(Records for locating described items)
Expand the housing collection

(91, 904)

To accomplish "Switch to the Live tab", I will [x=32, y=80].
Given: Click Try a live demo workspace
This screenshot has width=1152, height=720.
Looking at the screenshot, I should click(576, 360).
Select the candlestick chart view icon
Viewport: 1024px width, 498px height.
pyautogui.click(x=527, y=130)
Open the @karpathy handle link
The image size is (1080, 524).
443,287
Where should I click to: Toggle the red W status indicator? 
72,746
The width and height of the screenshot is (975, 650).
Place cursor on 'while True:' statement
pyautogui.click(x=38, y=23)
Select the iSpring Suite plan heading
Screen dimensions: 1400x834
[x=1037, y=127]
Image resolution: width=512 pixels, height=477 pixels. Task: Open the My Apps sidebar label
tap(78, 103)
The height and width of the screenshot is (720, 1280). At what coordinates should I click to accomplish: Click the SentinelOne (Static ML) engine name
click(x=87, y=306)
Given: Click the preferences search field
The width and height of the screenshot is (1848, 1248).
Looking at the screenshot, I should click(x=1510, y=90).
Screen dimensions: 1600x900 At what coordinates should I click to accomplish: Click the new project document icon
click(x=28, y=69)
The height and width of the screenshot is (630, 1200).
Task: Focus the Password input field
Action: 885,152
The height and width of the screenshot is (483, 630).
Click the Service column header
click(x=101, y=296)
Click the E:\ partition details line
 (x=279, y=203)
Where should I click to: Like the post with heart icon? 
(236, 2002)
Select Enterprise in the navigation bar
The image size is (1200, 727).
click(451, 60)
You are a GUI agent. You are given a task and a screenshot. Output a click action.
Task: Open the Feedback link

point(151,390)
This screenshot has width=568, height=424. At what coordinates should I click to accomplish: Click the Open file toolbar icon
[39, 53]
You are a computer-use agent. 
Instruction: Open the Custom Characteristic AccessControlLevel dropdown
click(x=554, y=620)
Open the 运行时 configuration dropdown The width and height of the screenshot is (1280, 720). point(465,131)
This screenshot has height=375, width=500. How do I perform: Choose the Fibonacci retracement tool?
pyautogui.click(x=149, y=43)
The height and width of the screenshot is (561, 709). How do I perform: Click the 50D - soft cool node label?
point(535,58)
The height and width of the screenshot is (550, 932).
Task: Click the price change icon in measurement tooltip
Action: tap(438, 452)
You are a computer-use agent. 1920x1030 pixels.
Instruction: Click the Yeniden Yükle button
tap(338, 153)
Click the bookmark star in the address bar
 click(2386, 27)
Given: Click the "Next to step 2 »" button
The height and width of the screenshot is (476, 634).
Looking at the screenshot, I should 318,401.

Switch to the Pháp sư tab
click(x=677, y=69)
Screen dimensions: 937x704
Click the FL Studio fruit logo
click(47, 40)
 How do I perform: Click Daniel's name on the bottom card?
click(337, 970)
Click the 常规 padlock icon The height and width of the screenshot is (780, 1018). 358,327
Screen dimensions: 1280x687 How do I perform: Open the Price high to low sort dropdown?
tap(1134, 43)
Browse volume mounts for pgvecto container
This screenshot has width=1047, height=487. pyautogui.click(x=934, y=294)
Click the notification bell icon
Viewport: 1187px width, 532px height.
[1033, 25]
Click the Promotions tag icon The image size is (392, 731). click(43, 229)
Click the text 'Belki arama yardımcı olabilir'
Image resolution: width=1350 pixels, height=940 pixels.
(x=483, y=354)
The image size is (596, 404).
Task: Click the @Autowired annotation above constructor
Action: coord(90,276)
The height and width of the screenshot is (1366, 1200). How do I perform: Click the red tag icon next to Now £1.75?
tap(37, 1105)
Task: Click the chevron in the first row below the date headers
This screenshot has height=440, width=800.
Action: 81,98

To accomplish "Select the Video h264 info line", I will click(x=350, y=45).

**Brief**
Transcribe every line of the records above exactly as it appears, keeping the original wording, punctuation, and line order.

**Task result**
Expand the housing collection

(91, 904)

To accomplish "Switch to the Live tab", I will [x=32, y=80].
Given: Click Try a live demo workspace
This screenshot has width=1152, height=720.
Looking at the screenshot, I should click(576, 360).
Select the candlestick chart view icon
Viewport: 1024px width, 498px height.
pyautogui.click(x=527, y=130)
Open the @karpathy handle link
The image size is (1080, 524).
443,287
Where should I click to: Toggle the red W status indicator? 
72,746
The width and height of the screenshot is (975, 650).
Place cursor on 'while True:' statement
pyautogui.click(x=38, y=23)
Select the iSpring Suite plan heading
Screen dimensions: 1400x834
[x=1037, y=127]
Image resolution: width=512 pixels, height=477 pixels. Task: Open the My Apps sidebar label
tap(78, 103)
The height and width of the screenshot is (720, 1280). At what coordinates should I click to accomplish: Click the SentinelOne (Static ML) engine name
click(x=87, y=306)
Given: Click the preferences search field
The width and height of the screenshot is (1848, 1248).
Looking at the screenshot, I should click(x=1510, y=90).
Screen dimensions: 1600x900 At what coordinates should I click to accomplish: Click the new project document icon
click(x=28, y=69)
The height and width of the screenshot is (630, 1200).
Task: Focus the Password input field
Action: 885,152
The height and width of the screenshot is (483, 630).
Click the Service column header
click(x=101, y=296)
Click the E:\ partition details line
 (x=279, y=203)
Where should I click to: Like the post with heart icon? 
(236, 2002)
Select Enterprise in the navigation bar
The image size is (1200, 727).
click(451, 60)
You are a GUI agent. You are given a task and a screenshot. Output a click action.
Task: Open the Feedback link

point(151,390)
This screenshot has width=568, height=424. At what coordinates should I click to accomplish: Click the Open file toolbar icon
[39, 53]
You are a computer-use agent. 
Instruction: Open the Custom Characteristic AccessControlLevel dropdown
click(x=554, y=620)
Open the 运行时 configuration dropdown The width and height of the screenshot is (1280, 720). point(465,131)
This screenshot has height=375, width=500. How do I perform: Choose the Fibonacci retracement tool?
pyautogui.click(x=149, y=43)
The height and width of the screenshot is (561, 709). How do I perform: Click the 50D - soft cool node label?
point(535,58)
The height and width of the screenshot is (550, 932).
Task: Click the price change icon in measurement tooltip
Action: tap(438, 452)
You are a computer-use agent. 1920x1030 pixels.
Instruction: Click the Yeniden Yükle button
tap(338, 153)
Click the bookmark star in the address bar
 click(2386, 27)
Given: Click the "Next to step 2 »" button
The height and width of the screenshot is (476, 634).
Looking at the screenshot, I should 318,401.

Switch to the Pháp sư tab
click(x=677, y=69)
Screen dimensions: 937x704
Click the FL Studio fruit logo
click(47, 40)
 How do I perform: Click Daniel's name on the bottom card?
click(337, 970)
Click the 常规 padlock icon The height and width of the screenshot is (780, 1018). 358,327
Screen dimensions: 1280x687 How do I perform: Open the Price high to low sort dropdown?
tap(1134, 43)
Browse volume mounts for pgvecto container
This screenshot has width=1047, height=487. pyautogui.click(x=934, y=294)
Click the notification bell icon
Viewport: 1187px width, 532px height.
[1033, 25]
Click the Promotions tag icon The image size is (392, 731). click(43, 229)
Click the text 'Belki arama yardımcı olabilir'
Image resolution: width=1350 pixels, height=940 pixels.
(x=483, y=354)
The image size is (596, 404).
Task: Click the @Autowired annotation above constructor
Action: coord(90,276)
The height and width of the screenshot is (1366, 1200). How do I perform: Click the red tag icon next to Now £1.75?
tap(37, 1105)
Task: Click the chevron in the first row below the date headers
This screenshot has height=440, width=800.
Action: 81,98

To accomplish "Select the Video h264 info line", I will click(x=350, y=45).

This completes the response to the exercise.